Saturday, August 7, 2010

#14


The little red fish with the worried face is nowhere to be found. Everyone else is accounted for - and even seem more at ease that last time we shared this space. The waiting room is louder this time. A gang of children are screaming at the fish tank, a pack of women are boisterously speaking some language that I don't understand...although it could be english...and a worried woman is sitting alone making constant phone calls. The bumble bee lady is dressed like a spearmint candy cane today - she is yelling far less than she was last week. She remembered me.
Brendan seems far less nervous about this trip in to surgery, and we get a solid half an hour of hanging out and joking until the anesthesiologist - Dr. Martini - injects him with her drug. Brendan quickly goes from normal to glazed over and starts giggling - my laughing makes his worse and they wheel him away with a silly grin all over his face.
The time goes by fast with your nose in an MCAT study book - but when Dr. Buffa (Brendan's surgeon for today) finally came over to talk to me I realized it had been an hour.

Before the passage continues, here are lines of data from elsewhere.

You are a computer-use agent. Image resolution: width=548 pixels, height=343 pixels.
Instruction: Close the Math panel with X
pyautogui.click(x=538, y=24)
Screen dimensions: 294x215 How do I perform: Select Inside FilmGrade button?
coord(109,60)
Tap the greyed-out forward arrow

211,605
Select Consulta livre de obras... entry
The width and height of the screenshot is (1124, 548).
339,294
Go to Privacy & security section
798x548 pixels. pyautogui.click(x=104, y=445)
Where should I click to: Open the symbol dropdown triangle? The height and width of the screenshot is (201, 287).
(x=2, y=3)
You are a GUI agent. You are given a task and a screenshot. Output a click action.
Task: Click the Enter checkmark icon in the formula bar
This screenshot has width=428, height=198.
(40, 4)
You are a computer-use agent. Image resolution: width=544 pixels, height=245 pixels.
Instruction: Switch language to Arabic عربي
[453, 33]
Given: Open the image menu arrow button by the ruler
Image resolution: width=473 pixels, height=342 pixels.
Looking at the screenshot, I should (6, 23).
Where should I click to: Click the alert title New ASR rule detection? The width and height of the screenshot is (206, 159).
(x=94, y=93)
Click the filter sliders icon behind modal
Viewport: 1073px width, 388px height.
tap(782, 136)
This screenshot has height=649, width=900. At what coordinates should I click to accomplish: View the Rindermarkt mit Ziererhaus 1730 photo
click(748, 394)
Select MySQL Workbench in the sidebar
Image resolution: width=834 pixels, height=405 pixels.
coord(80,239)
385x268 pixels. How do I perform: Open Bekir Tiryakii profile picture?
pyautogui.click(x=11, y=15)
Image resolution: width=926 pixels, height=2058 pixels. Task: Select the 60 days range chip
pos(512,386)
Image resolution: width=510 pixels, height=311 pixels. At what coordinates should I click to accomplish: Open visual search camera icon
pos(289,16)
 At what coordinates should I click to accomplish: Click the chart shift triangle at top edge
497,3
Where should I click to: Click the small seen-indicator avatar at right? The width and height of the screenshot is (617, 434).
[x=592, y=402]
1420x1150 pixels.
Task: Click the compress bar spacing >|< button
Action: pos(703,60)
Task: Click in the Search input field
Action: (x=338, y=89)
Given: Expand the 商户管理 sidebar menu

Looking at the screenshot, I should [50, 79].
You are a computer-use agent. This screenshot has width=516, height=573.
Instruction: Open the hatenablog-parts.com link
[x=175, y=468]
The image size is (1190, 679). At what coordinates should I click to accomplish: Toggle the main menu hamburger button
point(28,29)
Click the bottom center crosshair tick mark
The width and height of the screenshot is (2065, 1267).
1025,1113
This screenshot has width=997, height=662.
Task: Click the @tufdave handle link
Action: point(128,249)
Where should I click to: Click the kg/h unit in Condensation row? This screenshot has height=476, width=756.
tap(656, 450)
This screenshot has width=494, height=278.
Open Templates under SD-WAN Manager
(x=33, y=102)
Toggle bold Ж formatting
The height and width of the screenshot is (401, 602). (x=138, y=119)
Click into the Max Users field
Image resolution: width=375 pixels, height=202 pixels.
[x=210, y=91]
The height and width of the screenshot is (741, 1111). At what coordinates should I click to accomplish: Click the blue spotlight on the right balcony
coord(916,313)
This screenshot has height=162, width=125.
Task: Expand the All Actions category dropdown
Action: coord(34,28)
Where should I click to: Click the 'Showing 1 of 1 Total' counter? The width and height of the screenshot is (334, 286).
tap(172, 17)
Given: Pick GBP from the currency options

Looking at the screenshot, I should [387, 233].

A longer time than they quoted me as they wheeled him in. He was brief, and told me Brendan was to see him in one week to make sure all was progressing well with this port.
A few minutes later, the bee-turned-candy-cane tells me Brendan is behind curtain #14 - and to go ahead and find him.
I gleefully sauntered toward #14, focused on searching for the curtain number rather than the reality of what would be waiting for me once I got there. I have no illusions that watching my little brother - one of my best friends, my oldest friend - endure cancer wouldn't be hard. I guess I just thought it would get hard once he started treatment - not before.
Naive.
Sitting in a pale, tattered recliner in #14 was a pale, tattered Brendan. I'm sure he saw my smile vanish as I walked closer, and I'm assuming I did a horrible job emitting positivity. His eyes were heavy, his mouth closed in a tight-lipped partial frown, and when our eyes met he winced and sucked in air through clenched teeth. I tried to recover by complimenting the walls his "room" now had (upgrade from just curtains) but he didn't crack a smile. I asked him if it hurt and he didn't respond - just pulled down his smock revealing a new lump in his chest covered in gauze - the port. I winced and made the same air sucking through clenched teeth noise. He slowly asked me to describe how it looked because he couldn't see it - so I took a picture of it with my phone and showed it to him. He mumbled to take a picture of him in the whole get-up, and I took one that he managed a smirk for. I don't know if he knew I took two - but the second one is honest. You can see every ounce of pain.
It's goddamn heart breaking.
Fucking heartbreaking.
We sat in that room for awhile - both of us talking only a little - before an unhelpful nurse finally came around to release him. She mentioned to see Dr. Buffa in a week and I was horrified to realize I had forgotten all about that instruction in the midst of this distraction. So maybe the nurse was more helpful than I initially gave her credit for. Brendan slowly dressed after his IV was removed and I dropped him off at home so that he could pack a bag for Heather's, eat some food, and take some vicodin while I got us some coffee.
By the time I got back, Brendan had devoured his food and had made me a sandwich - he already seemed to be feeling better. Two vicodin and 20 minutes later, Brendan was back to normal - talking and joking while we sat in traffic on the way to Villa Park. I dropped him off at Heather's and promised to join him the next afternoon at Dr. Rose's office when we get the remainder of the test results back.

I listened to nothing memorable on my solo car ride.
A few tears jingled down from frustrated eyes once or twice.
I hadn't been ready for today and I felt guilty about it. I felt useless, and helpless, and irresponsible. I hate that I forgot Dr. Buffa telling me Brendan had to make an appointment in a week. I hate that I have no list of intelligent questions for these doctors about my brother, and I hate - most of all - that it's only going to get harder for Brendan from here on out.
I'm assuming we can only get better though. We will all learn the best way to fight these battles. I am thankful every day for my brother, and that he still lets me accompany him through this even though I'm not the best at it. Yet.

1 comment:

  1. Odd how the word "fucking" appears as a label in this chapter. It would have been funnier and more meaningful if it had been in front of "port catheter", though.

    We're thinking of Brendan, you, and your family, and looking forward to the walk.